On our way towards the Botanical Gardens, we drive along streets flanked with gigantic goldenrain trees, fantastic residential buildings and some amazing colonial houses built under British rule.
We finally reach the marvellous Penang Botanical Gardens, also known as the Waterfall Gardens, where we take a lovely stroll. In the park, opened by the British in 1884, we can admire various species of indigenous and hybrid orchids, cactuses, ferns, bamboo plants as well as flowering trees and shrubs and, if not too shy, we might also spot a few long-tailed macaques.
A hundred meters from the entrance of the Botanical Gardens, there is a batik factory where we can observe how fabric is decorated using wax and dyes.
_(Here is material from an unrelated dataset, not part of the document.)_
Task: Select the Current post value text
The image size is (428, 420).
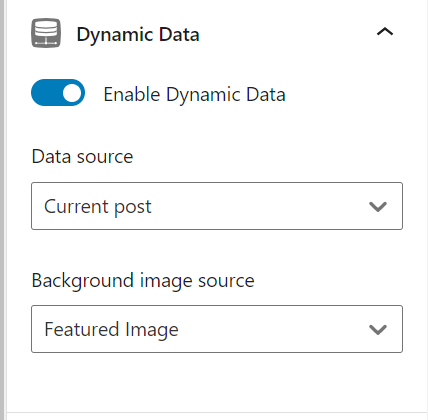Action: tap(98, 207)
We then move on to the lively seafront, where we can admire evocative stilt houses built by the first Chinese immigrants, a precious testimony of Penang’s past.
Our next stop is the Baba Nyonya Heritage Museum, also known as Pinang Peranakan Mansion or Chung Keng Kwee Museum, as it used to be the private residence of the Chinese Chief of the Hai San Secret Society. The building is a magnificent eclectic villa and is a true architectural marvel. The late-Victorian influence is particularly evident in the profusion of cast-iron decorations, among the few in Penang to have survived Japanese occupation. The palace was completely restored and now displays beautiful antique furniture and precious woodwork.
A Baba guide expert in Baba Nyonya culture and Chinese Feng Shui will illustrate in detail the meaning of many of the items on display.
In the family temple next to the building, there is a life-size statue of Chung Keng Kwee himself in traditional Mandarin clothing with a Manchu hat.